I actually like the effect, and it makes for an interesting study for what happens with the direction of the pattern and the formation of the cones when hanging. For those who don’t know what I meant by that, “cones” are the triangular formation that are created along the bottom of a circular or bias cut panel when hanging on the body. Depending on where the fabric is stretched by gravity, and what direction in the woven fabric the piece was cut, you get a different outcome.
Ok! So technical lessons aside, let’s talk about something even more painful: downloadable patterns. I love to use BurdaStyle downloadable patterns. The designs, sizing and the fit are are some of my favorite to work with, however, you have to assemble the patterns yourself, which when adding in any alterations for fitting, moves one quite far out from any sense of short term gratification!
After purchasing the pattern, you print it out, resulting in anywhere from 20 to 40+ pages. You then have to trim up the pages to neatly tile them together. God forbid you run out of tape half way through. This is what it looks like on my work table (and how I spend many a Friday night):
After that part is done, you have to trace off the size you need, and then add the seam allowance. I am a recent convert to Swedish tracing paper. It’s pretty magical stuff because of its transparency and softness – it’s basically a big roll of dryer sheet material sans fabric softener. It’s so much easier to work with for this type of tracing than normal pattern paper used for drafting.

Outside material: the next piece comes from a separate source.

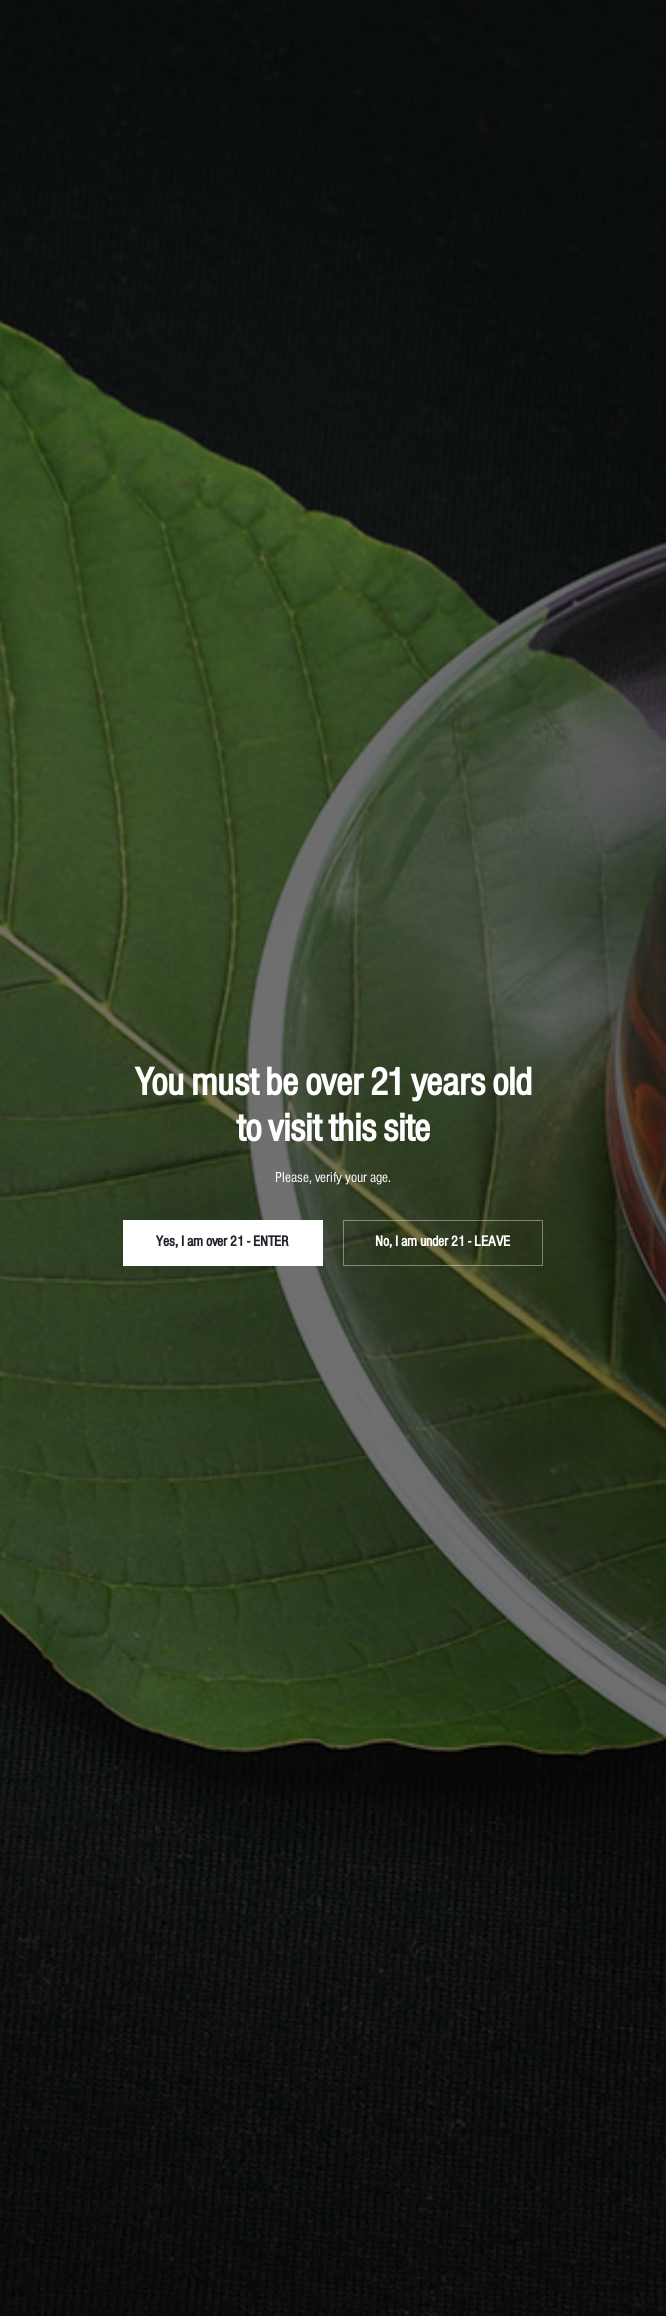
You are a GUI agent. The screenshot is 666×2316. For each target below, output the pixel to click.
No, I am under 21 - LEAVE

And here is probably my favorite gadget in my sewing lair, next to my bias tape maker:
I love it even more than the fabric I bought from them! Because it’s so small, flexibe and versatile, it makes marking the seam allowances quick and easy. So much easier for me to handle than a ruler or regular seam gauge!
Ok, it’s time for more tea and medicine and sleep for me. I have to get better so I can take my new skirt out for a spin.